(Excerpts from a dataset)
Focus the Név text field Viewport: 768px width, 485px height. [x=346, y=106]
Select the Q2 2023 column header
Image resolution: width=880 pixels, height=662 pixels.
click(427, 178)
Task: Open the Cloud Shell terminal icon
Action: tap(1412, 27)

*WHAT THE TASK ASKS*
The data above needs to be given again exactly, with no line left out.

*REPLY*
Focus the Név text field Viewport: 768px width, 485px height. [x=346, y=106]
Select the Q2 2023 column header
Image resolution: width=880 pixels, height=662 pixels.
click(427, 178)
Task: Open the Cloud Shell terminal icon
Action: tap(1412, 27)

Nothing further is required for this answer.